Segunda semana en Letonia

Segunda semana y, gracias a la cercanía del tren, podemos seguir disfrutando en nuestros ratos libres de esta enorme ciudad llena de historias, de comida por probar y de gente maravillosa por conocer.

Uno de los mejores planes es pasear bordeando el río, disfrutando de su camino verde y encontrándonos con sitios tan bonitos como la ópera, el monumento a la libertad, fuentes y esculturas que cuentan historias diferentes cada una. Parando para cenar un perrito caliente en un banco y terminar el día viendo de nuevo el atardecer en la playa, justo detrás de nuestra residencia.

Hemos conocido a mucha gente paseando por esta ciudad, y unos chicos en concreto nos recomendaron un bar de hamburguesas, sin saber que tenía el premio a la mejor hamburguesa de Letonia. Al pedirla, la camarera saca de la barra una cámara instantánea para dejar tu huella en algún rincón de la pared. Como se puede ver en la foto destacada, mientras cenas puedes ver las caras de personas de todo el mundo que en algún momento han pasado por este mismo bar y han dejado lo mismo: una foto, una fecha y una ciudad escrita.
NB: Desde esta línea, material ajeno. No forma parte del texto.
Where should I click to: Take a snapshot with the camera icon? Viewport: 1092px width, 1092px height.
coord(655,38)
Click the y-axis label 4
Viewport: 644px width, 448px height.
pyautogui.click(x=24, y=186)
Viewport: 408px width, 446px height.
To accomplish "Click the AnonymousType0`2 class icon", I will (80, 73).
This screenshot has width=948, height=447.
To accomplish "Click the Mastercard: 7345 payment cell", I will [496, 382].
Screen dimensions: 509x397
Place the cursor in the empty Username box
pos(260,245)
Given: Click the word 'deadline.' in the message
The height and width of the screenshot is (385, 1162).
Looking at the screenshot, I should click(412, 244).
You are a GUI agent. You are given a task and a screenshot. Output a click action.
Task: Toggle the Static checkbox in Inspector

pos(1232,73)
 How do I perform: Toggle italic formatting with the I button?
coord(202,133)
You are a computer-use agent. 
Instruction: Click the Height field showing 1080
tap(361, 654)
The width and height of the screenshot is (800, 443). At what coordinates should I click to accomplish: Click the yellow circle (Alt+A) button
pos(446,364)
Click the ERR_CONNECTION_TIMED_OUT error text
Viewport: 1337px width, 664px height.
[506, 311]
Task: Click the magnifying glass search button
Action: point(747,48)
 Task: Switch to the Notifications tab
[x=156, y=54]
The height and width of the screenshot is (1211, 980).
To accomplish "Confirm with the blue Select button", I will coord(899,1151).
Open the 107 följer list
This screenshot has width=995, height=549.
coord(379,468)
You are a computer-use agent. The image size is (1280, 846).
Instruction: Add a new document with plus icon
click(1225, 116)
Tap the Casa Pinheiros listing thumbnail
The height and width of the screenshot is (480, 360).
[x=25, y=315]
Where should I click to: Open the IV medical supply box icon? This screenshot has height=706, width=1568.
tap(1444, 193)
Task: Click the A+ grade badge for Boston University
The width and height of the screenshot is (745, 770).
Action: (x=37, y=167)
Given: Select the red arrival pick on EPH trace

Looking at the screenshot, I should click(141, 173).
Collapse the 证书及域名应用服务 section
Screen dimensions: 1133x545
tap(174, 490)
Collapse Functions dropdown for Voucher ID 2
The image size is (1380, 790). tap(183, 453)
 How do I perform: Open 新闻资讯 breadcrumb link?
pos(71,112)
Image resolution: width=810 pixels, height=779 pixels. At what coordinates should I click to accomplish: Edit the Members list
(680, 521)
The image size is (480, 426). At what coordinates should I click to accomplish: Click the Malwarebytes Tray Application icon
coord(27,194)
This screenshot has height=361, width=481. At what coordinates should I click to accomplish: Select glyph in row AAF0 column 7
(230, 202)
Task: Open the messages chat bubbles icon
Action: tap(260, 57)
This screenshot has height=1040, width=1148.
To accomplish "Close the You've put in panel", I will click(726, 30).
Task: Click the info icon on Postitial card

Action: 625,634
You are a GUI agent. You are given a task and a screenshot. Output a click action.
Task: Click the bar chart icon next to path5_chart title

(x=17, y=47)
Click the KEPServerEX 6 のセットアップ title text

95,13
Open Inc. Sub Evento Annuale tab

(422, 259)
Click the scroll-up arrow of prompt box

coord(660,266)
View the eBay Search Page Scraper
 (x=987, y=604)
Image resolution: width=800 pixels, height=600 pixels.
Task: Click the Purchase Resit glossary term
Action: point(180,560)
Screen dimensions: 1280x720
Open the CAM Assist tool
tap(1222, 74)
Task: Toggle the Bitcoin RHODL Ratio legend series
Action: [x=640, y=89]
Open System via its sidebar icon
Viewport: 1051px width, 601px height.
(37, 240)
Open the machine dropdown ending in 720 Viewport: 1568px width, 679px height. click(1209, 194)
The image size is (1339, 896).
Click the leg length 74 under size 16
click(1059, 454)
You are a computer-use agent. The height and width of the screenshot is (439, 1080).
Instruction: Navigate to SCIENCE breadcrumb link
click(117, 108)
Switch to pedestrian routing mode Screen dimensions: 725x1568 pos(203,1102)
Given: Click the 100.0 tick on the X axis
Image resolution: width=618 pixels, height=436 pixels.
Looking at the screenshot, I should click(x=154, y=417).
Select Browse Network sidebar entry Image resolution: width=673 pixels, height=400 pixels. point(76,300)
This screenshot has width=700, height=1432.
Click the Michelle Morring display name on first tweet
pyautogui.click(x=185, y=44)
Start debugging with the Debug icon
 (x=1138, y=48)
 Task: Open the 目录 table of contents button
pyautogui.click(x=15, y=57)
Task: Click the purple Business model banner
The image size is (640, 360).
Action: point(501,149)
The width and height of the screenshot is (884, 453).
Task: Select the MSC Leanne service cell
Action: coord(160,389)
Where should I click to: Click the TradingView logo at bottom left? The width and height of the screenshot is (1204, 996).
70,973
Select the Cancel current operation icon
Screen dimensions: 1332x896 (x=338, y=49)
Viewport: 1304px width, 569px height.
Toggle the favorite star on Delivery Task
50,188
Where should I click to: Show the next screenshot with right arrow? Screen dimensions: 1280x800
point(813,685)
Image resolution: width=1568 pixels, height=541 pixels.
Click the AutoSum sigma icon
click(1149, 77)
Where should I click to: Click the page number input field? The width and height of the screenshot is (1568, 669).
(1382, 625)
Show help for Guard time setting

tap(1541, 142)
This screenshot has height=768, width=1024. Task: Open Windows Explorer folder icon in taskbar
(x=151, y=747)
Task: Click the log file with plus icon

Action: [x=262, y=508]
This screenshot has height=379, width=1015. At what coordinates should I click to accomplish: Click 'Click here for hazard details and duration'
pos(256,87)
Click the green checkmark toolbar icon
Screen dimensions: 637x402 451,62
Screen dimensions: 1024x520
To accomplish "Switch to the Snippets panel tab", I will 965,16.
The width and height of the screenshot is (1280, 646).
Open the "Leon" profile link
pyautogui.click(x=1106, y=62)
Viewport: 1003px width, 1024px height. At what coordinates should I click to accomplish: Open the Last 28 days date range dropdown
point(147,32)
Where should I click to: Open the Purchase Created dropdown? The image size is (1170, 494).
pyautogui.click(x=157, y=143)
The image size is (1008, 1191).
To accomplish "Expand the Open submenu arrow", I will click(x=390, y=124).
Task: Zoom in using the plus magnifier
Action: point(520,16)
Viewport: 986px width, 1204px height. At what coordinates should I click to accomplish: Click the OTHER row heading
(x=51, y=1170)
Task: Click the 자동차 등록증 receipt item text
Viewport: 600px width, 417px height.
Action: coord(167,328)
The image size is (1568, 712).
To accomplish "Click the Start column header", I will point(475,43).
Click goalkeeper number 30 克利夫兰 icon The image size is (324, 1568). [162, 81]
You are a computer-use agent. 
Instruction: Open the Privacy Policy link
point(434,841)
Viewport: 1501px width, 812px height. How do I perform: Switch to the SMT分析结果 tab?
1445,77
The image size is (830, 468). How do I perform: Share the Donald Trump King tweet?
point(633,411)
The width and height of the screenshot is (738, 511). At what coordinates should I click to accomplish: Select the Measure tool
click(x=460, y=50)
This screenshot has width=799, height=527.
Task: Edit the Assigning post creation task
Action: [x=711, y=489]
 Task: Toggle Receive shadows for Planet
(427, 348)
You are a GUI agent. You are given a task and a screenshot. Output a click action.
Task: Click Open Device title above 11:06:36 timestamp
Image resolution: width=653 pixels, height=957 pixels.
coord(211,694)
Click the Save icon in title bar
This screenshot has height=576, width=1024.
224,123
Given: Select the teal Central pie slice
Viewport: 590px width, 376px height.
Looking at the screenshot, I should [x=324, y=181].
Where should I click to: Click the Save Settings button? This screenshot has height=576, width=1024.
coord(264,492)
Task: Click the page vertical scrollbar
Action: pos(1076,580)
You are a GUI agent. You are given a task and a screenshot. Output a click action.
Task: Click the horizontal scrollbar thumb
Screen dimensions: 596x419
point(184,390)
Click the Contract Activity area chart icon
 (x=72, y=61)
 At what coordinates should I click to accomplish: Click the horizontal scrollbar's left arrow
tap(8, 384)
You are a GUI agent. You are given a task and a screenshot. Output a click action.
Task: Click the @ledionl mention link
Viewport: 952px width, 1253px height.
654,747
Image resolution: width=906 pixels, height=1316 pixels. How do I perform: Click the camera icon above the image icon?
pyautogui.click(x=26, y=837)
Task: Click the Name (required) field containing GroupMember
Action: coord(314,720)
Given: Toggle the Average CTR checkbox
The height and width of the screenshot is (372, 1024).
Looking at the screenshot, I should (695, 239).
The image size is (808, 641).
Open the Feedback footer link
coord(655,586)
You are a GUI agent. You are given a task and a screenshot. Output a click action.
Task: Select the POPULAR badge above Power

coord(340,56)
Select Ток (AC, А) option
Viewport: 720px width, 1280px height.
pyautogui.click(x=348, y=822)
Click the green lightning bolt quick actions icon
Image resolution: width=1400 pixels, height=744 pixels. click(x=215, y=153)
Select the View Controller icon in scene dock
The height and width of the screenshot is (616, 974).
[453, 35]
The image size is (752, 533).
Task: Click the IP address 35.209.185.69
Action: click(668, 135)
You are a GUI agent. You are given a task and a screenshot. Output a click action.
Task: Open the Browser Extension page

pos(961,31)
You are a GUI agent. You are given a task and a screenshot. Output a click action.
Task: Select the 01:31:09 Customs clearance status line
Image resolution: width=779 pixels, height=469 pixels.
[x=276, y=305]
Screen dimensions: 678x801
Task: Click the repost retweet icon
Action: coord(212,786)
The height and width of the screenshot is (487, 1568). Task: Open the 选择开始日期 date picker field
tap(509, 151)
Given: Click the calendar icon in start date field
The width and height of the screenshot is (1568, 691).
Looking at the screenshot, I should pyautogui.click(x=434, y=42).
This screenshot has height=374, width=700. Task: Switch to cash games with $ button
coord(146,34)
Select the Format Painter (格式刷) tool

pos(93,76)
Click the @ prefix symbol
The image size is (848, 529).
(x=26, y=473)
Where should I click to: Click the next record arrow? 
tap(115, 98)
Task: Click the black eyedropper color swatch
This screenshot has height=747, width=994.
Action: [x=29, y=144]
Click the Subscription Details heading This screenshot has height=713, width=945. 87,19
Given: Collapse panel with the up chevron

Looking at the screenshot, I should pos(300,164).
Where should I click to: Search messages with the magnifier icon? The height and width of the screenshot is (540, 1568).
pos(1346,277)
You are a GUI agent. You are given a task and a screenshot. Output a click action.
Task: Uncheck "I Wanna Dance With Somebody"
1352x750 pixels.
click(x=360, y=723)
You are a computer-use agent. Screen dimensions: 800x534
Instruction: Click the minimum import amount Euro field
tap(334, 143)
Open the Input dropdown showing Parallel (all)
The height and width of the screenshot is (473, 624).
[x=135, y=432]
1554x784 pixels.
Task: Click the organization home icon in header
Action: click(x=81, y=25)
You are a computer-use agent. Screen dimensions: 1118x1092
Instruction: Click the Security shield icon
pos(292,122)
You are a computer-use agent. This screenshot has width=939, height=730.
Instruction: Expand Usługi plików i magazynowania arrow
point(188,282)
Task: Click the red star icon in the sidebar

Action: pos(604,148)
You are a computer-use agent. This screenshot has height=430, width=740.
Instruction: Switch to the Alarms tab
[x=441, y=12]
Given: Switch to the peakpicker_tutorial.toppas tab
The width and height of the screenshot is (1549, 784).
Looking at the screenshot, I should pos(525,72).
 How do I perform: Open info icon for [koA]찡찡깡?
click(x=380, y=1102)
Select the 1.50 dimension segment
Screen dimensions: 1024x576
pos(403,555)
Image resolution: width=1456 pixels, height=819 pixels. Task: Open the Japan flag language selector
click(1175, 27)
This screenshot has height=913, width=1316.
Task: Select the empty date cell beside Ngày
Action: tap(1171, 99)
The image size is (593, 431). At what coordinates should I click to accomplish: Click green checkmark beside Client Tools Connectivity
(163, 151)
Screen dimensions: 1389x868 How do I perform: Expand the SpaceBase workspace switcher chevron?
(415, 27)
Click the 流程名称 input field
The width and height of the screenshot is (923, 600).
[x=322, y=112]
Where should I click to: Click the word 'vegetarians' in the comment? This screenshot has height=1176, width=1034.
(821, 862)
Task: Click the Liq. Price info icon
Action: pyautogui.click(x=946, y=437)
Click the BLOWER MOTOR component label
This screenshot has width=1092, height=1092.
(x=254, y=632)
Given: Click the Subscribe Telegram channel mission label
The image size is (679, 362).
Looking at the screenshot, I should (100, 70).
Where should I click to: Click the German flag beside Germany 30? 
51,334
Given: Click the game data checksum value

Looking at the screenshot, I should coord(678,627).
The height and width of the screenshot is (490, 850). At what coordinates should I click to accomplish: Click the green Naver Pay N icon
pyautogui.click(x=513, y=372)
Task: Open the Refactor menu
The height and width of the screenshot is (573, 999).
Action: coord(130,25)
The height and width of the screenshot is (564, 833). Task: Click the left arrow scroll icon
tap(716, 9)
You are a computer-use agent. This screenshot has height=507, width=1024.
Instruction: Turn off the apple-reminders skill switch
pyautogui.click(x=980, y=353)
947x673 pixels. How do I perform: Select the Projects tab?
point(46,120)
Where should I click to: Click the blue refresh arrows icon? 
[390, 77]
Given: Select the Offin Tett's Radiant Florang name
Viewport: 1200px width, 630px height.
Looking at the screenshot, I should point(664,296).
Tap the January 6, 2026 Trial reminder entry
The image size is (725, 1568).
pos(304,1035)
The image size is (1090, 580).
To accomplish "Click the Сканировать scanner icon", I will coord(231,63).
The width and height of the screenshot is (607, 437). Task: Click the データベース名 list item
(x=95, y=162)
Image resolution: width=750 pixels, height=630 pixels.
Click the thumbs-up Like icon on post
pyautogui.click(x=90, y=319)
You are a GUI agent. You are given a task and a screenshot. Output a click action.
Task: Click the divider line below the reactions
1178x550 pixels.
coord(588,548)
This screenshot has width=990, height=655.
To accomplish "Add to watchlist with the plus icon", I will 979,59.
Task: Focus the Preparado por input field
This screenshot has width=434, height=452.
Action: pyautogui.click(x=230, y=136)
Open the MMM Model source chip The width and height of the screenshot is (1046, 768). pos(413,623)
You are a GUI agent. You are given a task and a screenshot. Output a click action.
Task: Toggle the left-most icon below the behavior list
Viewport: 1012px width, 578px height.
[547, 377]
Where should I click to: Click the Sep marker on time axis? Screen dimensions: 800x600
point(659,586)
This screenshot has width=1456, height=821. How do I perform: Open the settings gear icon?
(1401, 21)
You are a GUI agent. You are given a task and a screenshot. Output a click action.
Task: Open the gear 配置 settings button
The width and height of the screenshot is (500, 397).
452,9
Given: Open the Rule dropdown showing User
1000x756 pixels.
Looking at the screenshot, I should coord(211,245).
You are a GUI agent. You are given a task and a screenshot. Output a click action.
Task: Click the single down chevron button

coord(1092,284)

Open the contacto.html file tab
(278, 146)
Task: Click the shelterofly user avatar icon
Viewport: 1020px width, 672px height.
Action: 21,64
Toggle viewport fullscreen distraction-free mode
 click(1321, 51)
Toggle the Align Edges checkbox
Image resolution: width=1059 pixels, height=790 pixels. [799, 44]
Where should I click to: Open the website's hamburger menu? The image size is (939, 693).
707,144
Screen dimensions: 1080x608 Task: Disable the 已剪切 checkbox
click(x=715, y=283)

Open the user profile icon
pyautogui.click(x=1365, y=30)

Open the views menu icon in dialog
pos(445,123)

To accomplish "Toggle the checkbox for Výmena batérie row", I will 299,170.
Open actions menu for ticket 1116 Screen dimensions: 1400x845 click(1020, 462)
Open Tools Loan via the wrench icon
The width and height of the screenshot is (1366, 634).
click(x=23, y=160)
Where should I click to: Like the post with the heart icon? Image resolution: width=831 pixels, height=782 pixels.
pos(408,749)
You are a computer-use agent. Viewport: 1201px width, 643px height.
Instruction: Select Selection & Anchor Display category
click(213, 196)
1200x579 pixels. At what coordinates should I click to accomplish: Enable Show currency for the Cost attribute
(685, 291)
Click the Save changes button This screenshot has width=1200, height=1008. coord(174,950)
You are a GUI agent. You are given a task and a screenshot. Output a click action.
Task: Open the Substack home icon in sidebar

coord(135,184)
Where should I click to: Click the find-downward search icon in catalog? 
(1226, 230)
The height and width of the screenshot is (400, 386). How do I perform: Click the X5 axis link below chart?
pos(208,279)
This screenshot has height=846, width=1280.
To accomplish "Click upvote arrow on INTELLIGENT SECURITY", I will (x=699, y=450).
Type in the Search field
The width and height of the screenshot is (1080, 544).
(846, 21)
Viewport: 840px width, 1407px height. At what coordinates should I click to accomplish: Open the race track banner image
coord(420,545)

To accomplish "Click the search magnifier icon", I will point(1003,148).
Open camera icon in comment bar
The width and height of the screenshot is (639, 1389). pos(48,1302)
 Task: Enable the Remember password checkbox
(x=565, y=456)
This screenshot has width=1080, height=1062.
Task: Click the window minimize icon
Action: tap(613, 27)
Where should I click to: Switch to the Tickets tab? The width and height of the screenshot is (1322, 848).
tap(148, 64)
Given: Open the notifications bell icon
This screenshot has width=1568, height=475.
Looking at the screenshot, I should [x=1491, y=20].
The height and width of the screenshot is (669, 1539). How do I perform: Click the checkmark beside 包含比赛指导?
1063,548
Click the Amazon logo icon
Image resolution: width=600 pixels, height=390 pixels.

También hemos tenido la oportunidad de probar nuestro plato letón favorito hasta el momento: pan de cerveza.
Un pan de color negro, cortado en tiras, con ajo y parmesano rallado. Aunque los horarios de comida se nos descuadran un poquito entre semana, gracias a las trabajadoras de nuestro centro de prácticas por prepararnos este plato.